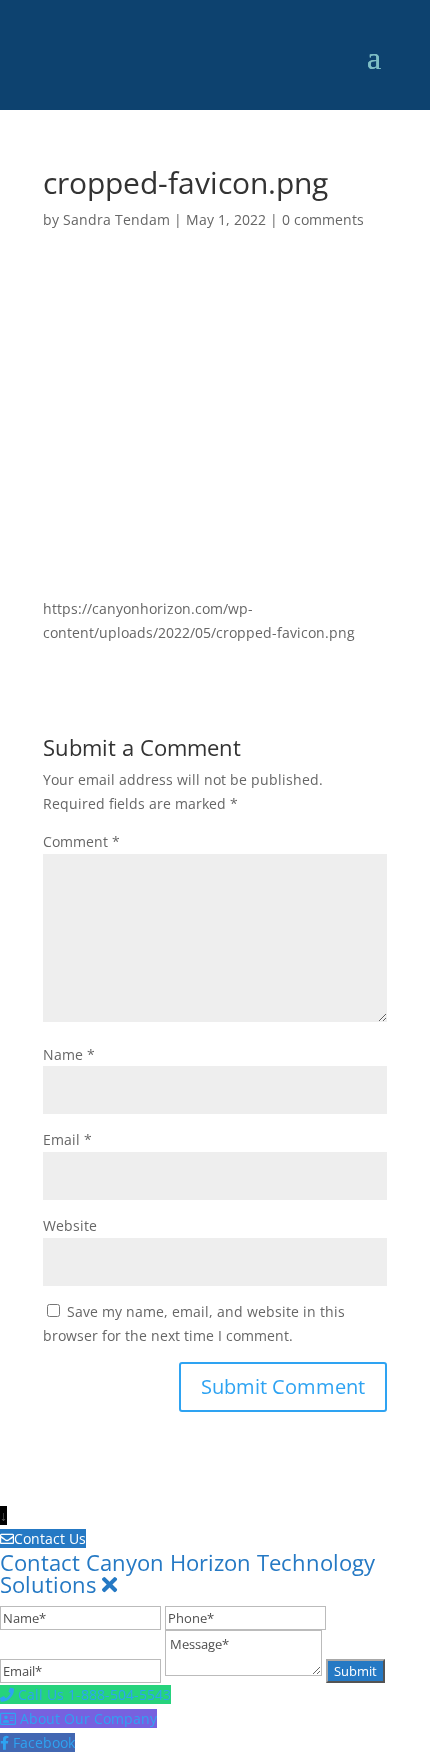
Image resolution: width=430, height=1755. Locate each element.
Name (69, 1054)
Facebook (44, 1742)
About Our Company (88, 1718)
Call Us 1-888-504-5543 (94, 1694)
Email (67, 1139)
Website (70, 1225)
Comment (81, 841)
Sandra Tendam (116, 219)
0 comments (323, 219)
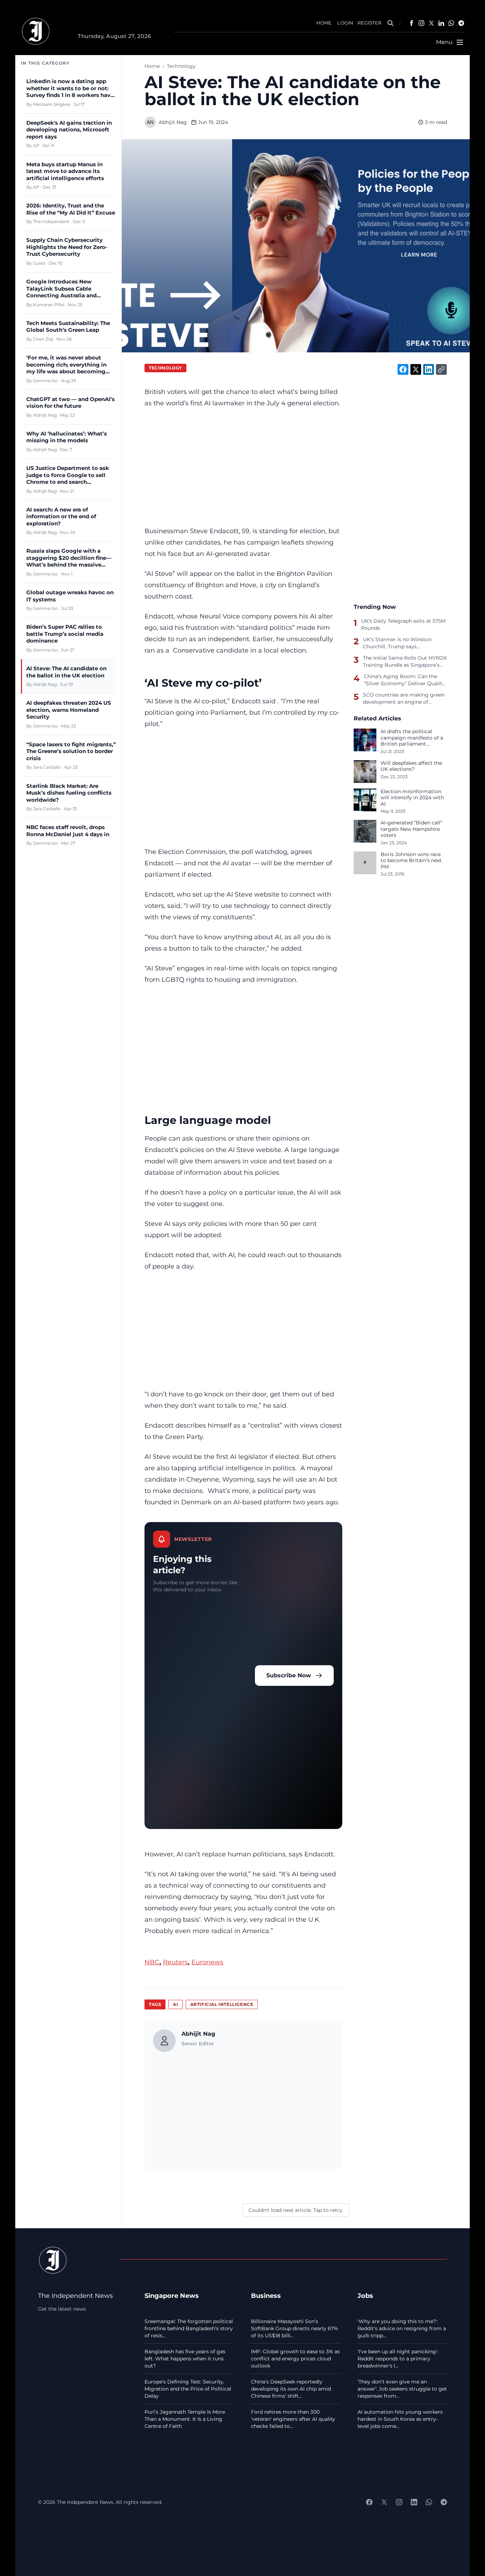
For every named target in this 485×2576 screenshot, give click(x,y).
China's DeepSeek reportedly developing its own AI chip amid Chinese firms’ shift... (291, 2388)
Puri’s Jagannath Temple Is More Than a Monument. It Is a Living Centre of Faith (185, 2419)
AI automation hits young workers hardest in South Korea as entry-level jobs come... (400, 2419)
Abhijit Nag (173, 122)
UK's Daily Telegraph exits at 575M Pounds (403, 624)
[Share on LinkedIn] (428, 369)
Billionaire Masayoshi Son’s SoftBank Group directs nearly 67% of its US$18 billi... (294, 2328)
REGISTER (369, 23)
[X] (431, 23)
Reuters (175, 1962)
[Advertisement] (243, 467)
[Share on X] (415, 369)
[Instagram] (421, 23)
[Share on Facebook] (403, 369)
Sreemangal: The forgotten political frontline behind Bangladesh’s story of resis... (189, 2328)
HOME (324, 23)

§ **What to do**
Each entry, start to finish, goes into your copy exactly; the pictures stay out.

§ **Answer for this exercise**
Image resolution: width=430, height=1755. Locate each element.
Name (69, 1054)
Facebook (44, 1742)
About Our Company (88, 1718)
Call Us 1-888-504-5543 (94, 1694)
Email (67, 1139)
Website (70, 1225)
Comment (81, 841)
Sandra Tendam (116, 219)
0 comments (323, 219)
For every named target in this 485×2576 screenshot, give click(x,y).
China's DeepSeek reportedly developing its own AI chip amid Chinese firms’ shift... (291, 2388)
Puri’s Jagannath Temple Is More Than a Monument. It Is a Living Centre of Faith (185, 2419)
AI automation hits young workers hardest in South Korea as entry-level jobs come... (400, 2419)
Abhijit Nag (173, 122)
UK's Daily Telegraph exits at 575M Pounds (403, 624)
[Share on LinkedIn] (428, 369)
Billionaire Masayoshi Son’s SoftBank Group directs nearly 67% of its US$18 billi... (294, 2328)
REGISTER (369, 23)
[X] (431, 23)
Reuters (175, 1962)
[Advertisement] (243, 467)
[Share on X] (415, 369)
[Instagram] (421, 23)
[Share on Facebook] (403, 369)
Sreemangal: The forgotten political frontline behind Bangladesh’s story of resis... (189, 2328)
HOME (324, 23)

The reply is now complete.